In planning my Christmas reading I had written in a tentative trip to Russia. I always find when I yearn for snow on the ground and that yearn remains unrequited I must go and read snow instead.
Often Canada does very well as snow-reading territory but I felt in need of an even bigger challenge and I have been to Canada a great deal in recent reading so it was Russia for me.
Many's the time I've made the Dostoevksy blunder; set out across the extreme wastes with huge enthusiasm wearing the literary equivalent of a pair of flip-flops and found myself stranded half way and completely out of reading stamina, so this time I settled for a book with pictures to set me on my way and then I'd see where that led.
I do find this approach never lets me down and so the arrival of Moscow and St. Petersburg in Russia's Silver Age by John E. Bowlt published by Thames & Hudson was clearly fortuitous.
I had bought another in this series a few years ago at the suggestion of someone here I'm sure, Berlin in the 20s by Rainer Metzger. This was to pave the way for all that mittel-European reading melancholy that lures me in from time to time ( I feel it calling again)
'In the brief period between the twentieth century's two cataclysmic world wars the modern city was invented in Berlin. It was a vibrant metropolis of night-people, visionaries, thinkers and bohemians - a place filled with intrigue and decadence, where vice and virtue abounded in equal measure. Like one huge salon, it became the comparable centre of European intellectual life where the arts and sciences met and flourished.'
I couldn't get enough of it all. Beautiful illustrations alongside an accessible, highly readable and informative commentary and I read it cover to cover emerging energised and informed for more Joseph Roth et al . Not a book to read once and never open again, I pick it up and dip in frequently so I was intrigued to see if this new arrival would have the same effect.
'This book focuses on the visual and material culture of St Petersburg and Moscow at the turn of the nineteenth and twentieth centuries.The twilight of Imperial Russia witnessed a sudden renaissance that left a profound imprint on the visual, literary and performing arts : here was a Silver Age as luminous perhaps as the Golden Age of Russian literature many decades before.'
This sounded like a good knowledge gap to fill, always easy to get stuck on the whole Romanov bandwagon and ignore the rest and it was several years since I'd read Natasha's Dance by Orlando Figes (one of those must-have books on Russia).

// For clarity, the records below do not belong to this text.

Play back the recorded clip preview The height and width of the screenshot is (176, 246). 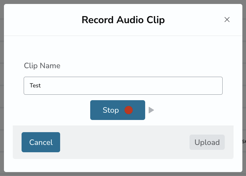151,110
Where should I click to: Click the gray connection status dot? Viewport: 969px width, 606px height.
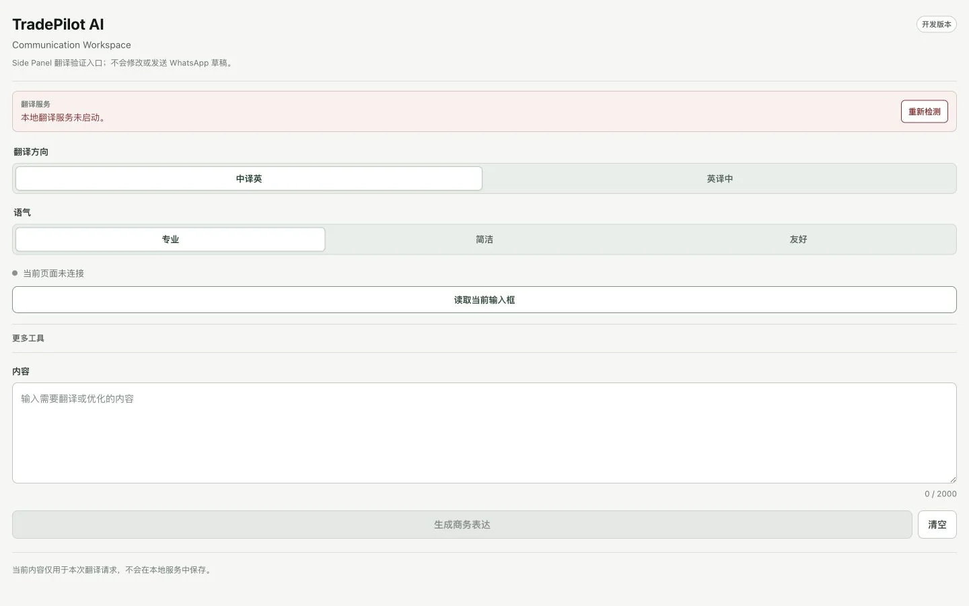click(x=15, y=273)
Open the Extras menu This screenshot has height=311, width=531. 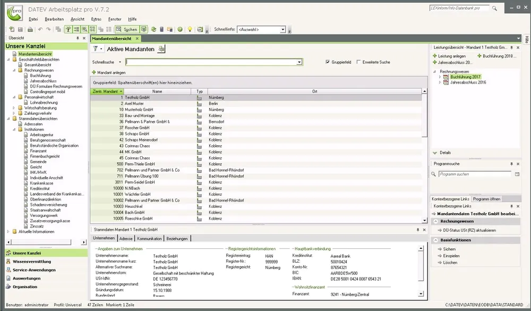pos(96,19)
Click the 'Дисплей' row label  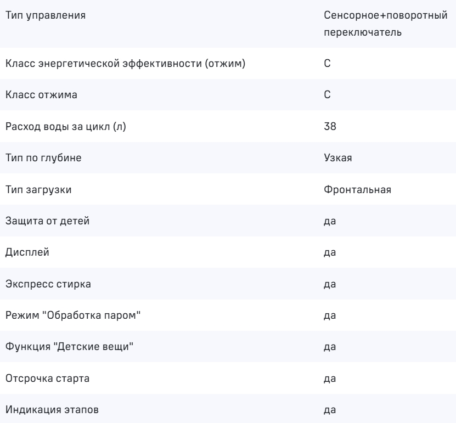[x=25, y=252]
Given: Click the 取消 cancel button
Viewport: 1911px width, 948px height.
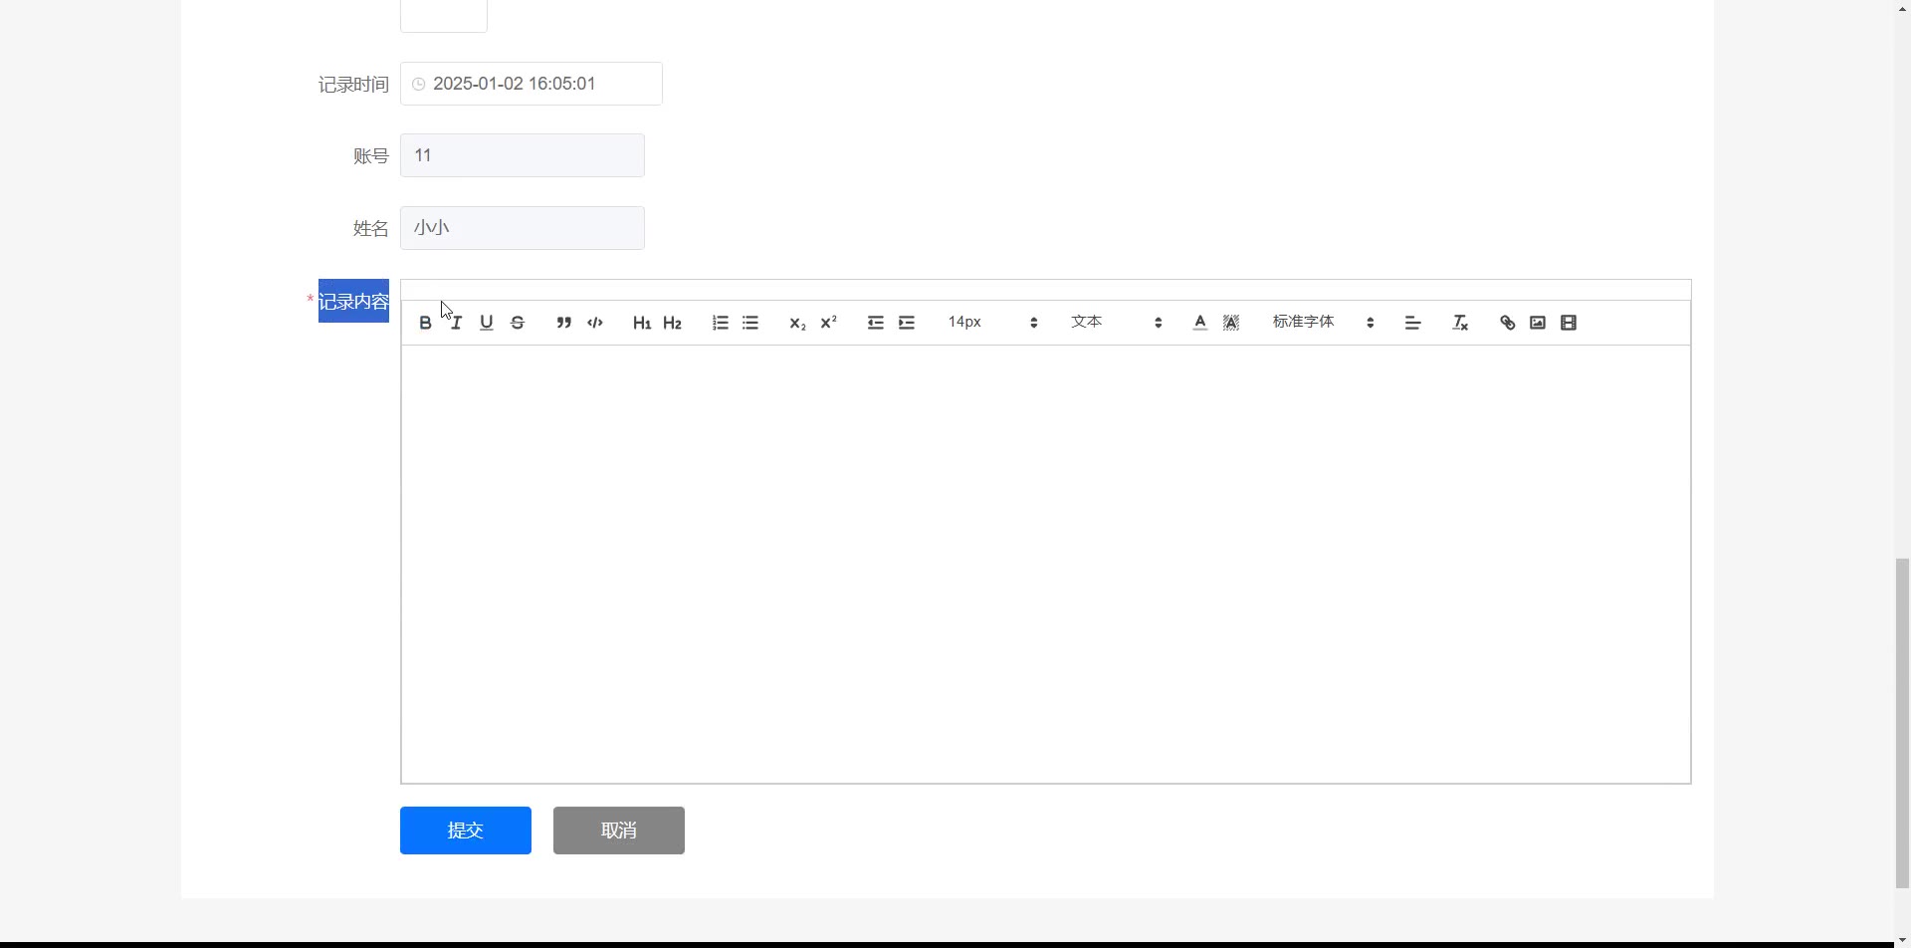Looking at the screenshot, I should pos(619,830).
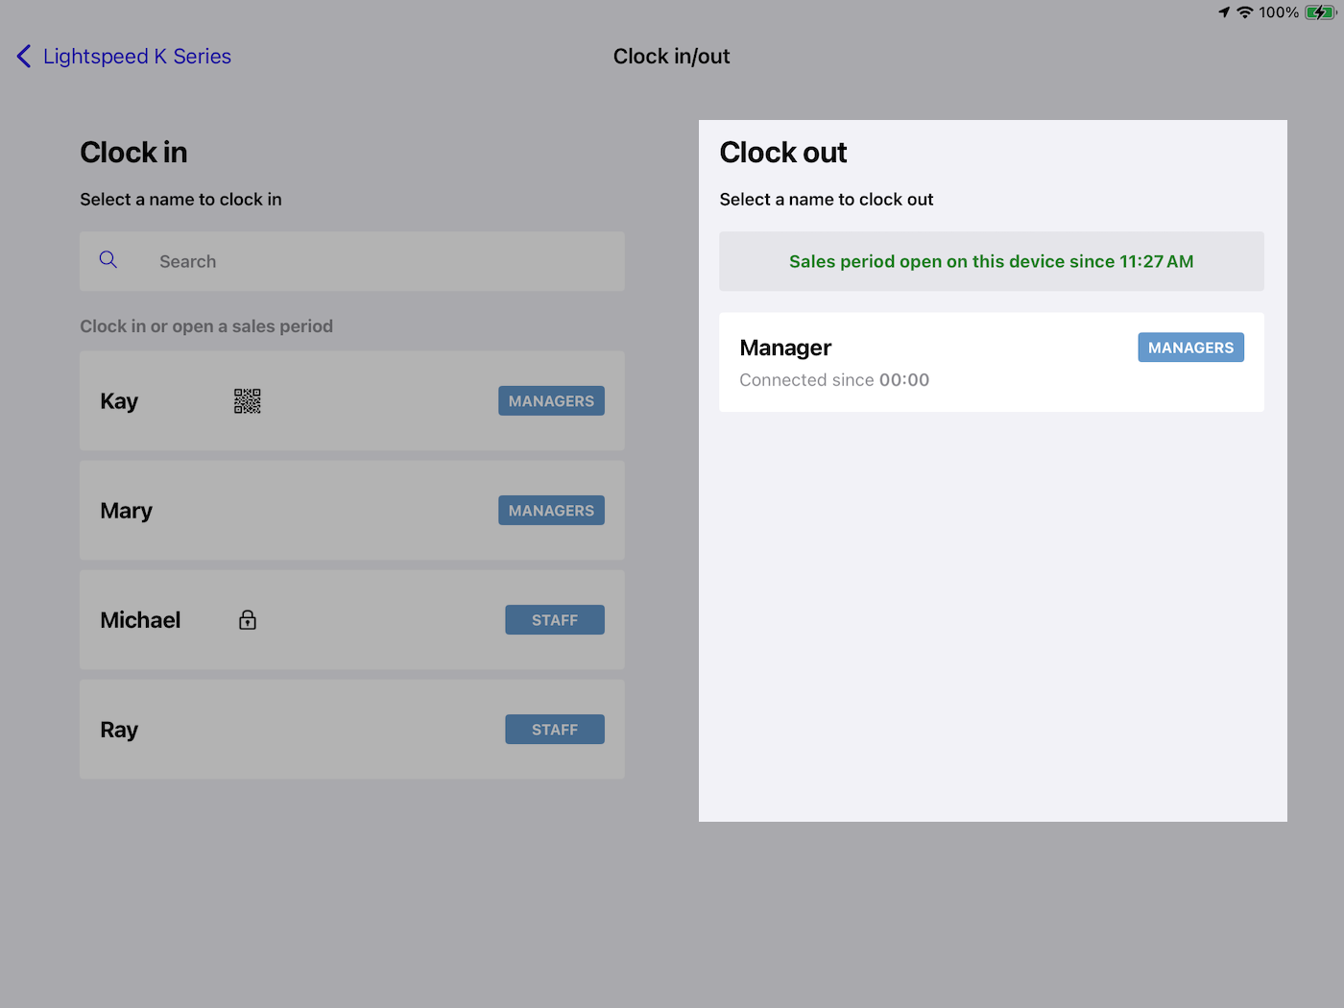This screenshot has width=1344, height=1008.
Task: Click the MANAGERS badge on Kay's row
Action: click(x=551, y=400)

These are weighty, sumptuously illustrated books, 400 glossy pages and it only took about twenty before I could feel that old reading trail unfurling ahead of me because this truly is a
'dazzling array of artists, writers, composers, actors, singers, dancers and designers...presented in context'
Some were familiar names Tolstoy, Pasternak, Rachmaninov, Akhmatova, others I knew of but not much about, Nijinsky, Scriabin, Diaghilev and others I'd never heard of, but blessed as this book is with such a rich array of illustrations it all mattered not once I got my teeth around the Russian names. I was rapidly gripped and glorying in the visual references to the whole Russian World of Art movement which in some ways mirrored our own Arts and Crafts movement alongside French Art Nouveau, and quite fascinating to see the essence of those filtered through the lens of Russian artistic interpretation.

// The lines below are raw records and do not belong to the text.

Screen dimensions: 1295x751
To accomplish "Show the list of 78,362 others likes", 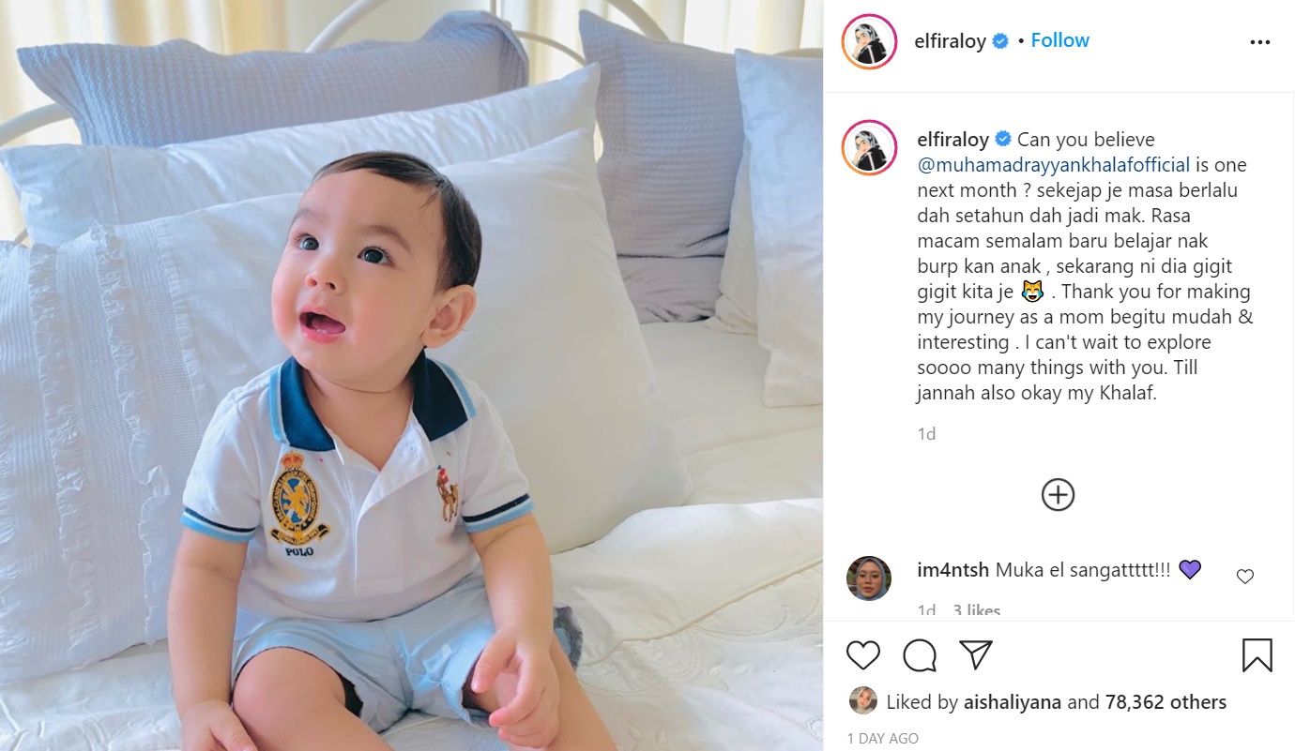I will pos(1166,702).
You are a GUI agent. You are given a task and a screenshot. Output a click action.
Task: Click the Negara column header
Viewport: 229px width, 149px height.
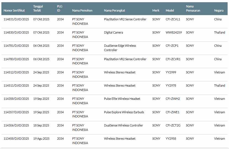point(219,10)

It all had me galloping round the shelves gathering in some inspired Russian reading.
Then that strange thing happened, completely unplanned and in that way books have of arcing across to each other quite unexpectedly, because no sooner had I made a flying start on White Guard by Mikhail Bulgakov when Father Christmas gave me The Courilof Affair by Irene Nemirovsky.

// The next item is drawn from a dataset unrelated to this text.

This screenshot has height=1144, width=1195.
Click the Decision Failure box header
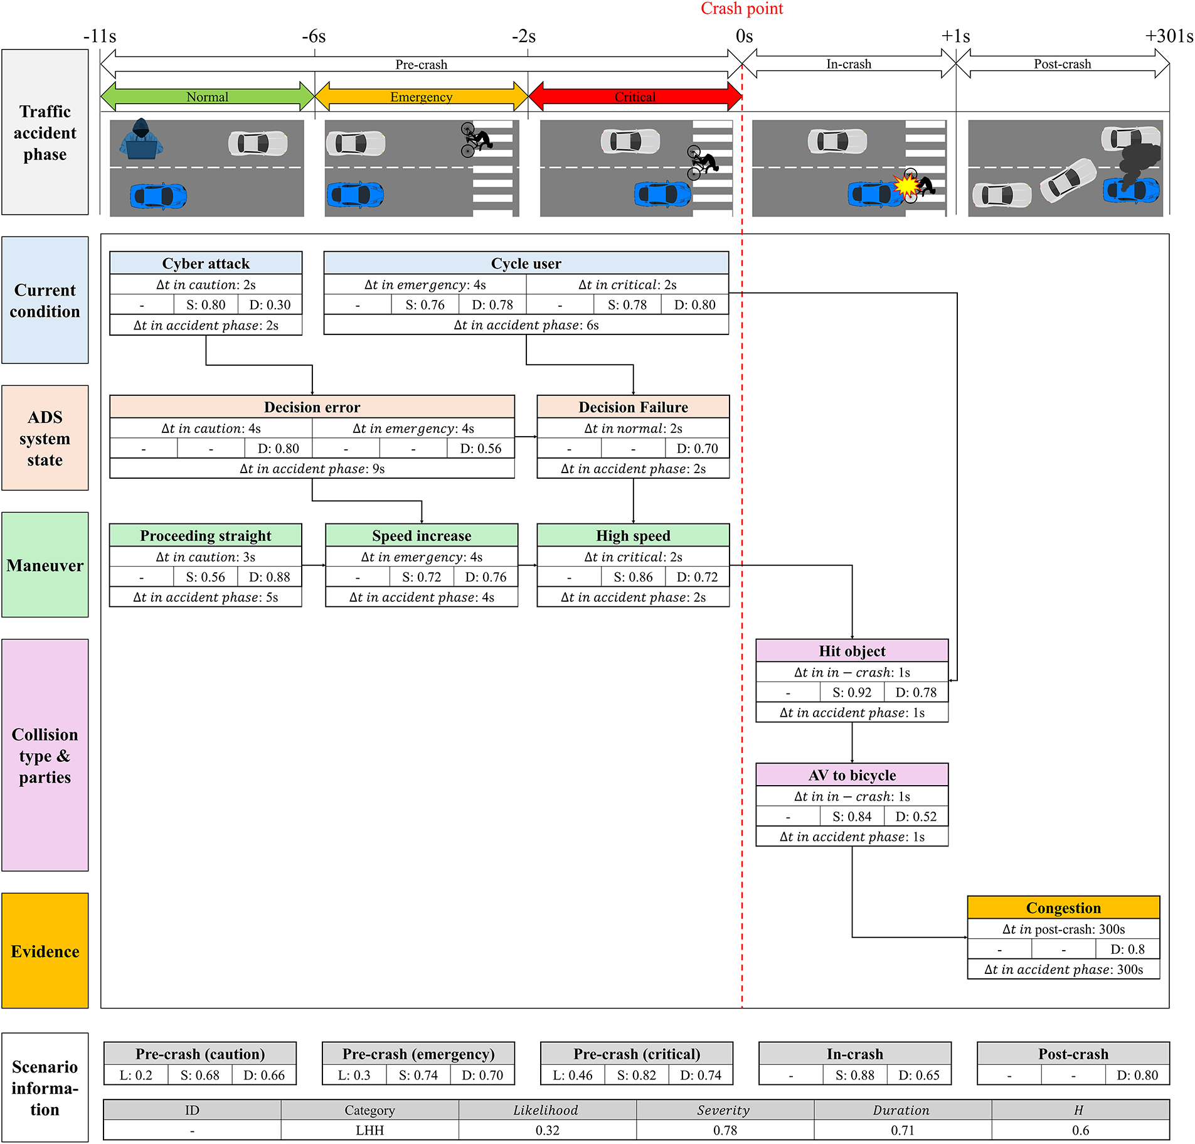tap(633, 407)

Now I'd also had in mind a serious return to Irene with a second attempt at Suite Francaise given that all the fuss has died down, and I'd got over my tantrum about the cover, but I had somehow pigeon-holed her up in occupied France quite forgetting Irene's Russian origins. So it was all a bit of a pleasant eureka-like surprise to find myself reading Mikhail's account of the fall of Kiev in 1918 alongside Kiev-born Irene's account of the planned assassination of a government minister by Russian revolutionaries during the last years of the Tsar.
More on all that reading as soon as it's all settled in my mind (especially my dramatic and long-awaited, born-again Suite Francaise conversion) and the dovegreyreader-like flotsam has drifted into view. But all that reading about Russia's Silver Age was enough to light the blue touch paper and has also reminded me that I have a book on my shelves by one of the classiest of Silver Age writers, Andrei Belyi , The Silver Dove...so suitably clad as I am now in my literary furs and snowshoes, well I have to tackle that don't I?